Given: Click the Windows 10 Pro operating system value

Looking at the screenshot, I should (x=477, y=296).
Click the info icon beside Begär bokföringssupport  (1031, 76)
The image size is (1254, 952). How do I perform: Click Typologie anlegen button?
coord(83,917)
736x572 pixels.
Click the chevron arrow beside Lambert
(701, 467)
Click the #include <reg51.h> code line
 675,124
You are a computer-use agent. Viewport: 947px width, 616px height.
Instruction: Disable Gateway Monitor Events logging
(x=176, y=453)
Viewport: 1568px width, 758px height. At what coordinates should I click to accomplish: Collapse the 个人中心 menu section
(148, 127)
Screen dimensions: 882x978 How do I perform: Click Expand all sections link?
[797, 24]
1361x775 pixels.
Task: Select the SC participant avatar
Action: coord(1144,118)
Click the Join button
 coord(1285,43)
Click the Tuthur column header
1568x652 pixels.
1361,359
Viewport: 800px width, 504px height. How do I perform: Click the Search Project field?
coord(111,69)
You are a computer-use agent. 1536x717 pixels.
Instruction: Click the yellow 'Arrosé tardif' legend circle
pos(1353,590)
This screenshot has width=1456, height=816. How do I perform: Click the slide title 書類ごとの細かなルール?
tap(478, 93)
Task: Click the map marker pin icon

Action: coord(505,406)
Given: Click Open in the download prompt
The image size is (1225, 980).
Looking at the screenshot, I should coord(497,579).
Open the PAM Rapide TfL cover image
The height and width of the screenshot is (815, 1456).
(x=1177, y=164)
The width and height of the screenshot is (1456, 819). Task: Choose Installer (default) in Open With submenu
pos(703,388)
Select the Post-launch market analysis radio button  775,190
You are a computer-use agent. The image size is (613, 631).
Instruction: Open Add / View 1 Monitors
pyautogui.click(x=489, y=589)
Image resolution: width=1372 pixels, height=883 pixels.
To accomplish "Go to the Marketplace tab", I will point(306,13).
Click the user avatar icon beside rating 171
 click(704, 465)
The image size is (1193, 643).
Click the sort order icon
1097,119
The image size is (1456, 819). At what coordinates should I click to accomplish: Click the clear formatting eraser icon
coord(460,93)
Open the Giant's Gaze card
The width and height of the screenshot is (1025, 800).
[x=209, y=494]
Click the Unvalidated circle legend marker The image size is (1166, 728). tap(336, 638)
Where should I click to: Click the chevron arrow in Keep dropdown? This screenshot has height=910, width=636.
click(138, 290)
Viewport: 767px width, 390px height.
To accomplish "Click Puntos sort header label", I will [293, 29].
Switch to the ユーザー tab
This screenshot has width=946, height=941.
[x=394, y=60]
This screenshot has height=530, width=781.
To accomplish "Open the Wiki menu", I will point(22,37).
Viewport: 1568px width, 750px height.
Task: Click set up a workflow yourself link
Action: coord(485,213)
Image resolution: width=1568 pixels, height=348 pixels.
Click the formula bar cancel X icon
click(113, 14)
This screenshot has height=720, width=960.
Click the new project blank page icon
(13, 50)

* WHAT THE TASK ASKS: Please render the entries above, from the line containing "This screenshot has height=720, width=960." through the end of the entries, as a two-column CSV with the headers "instruction" and "answer", one row per entry. Put each field in double quotes and turn any line breaks into spaces.

* RESPONSE TO THE EXERCISE:
instruction,answer
"This screenshot has height=720, width=960. Click the new project blank page icon","(13, 50)"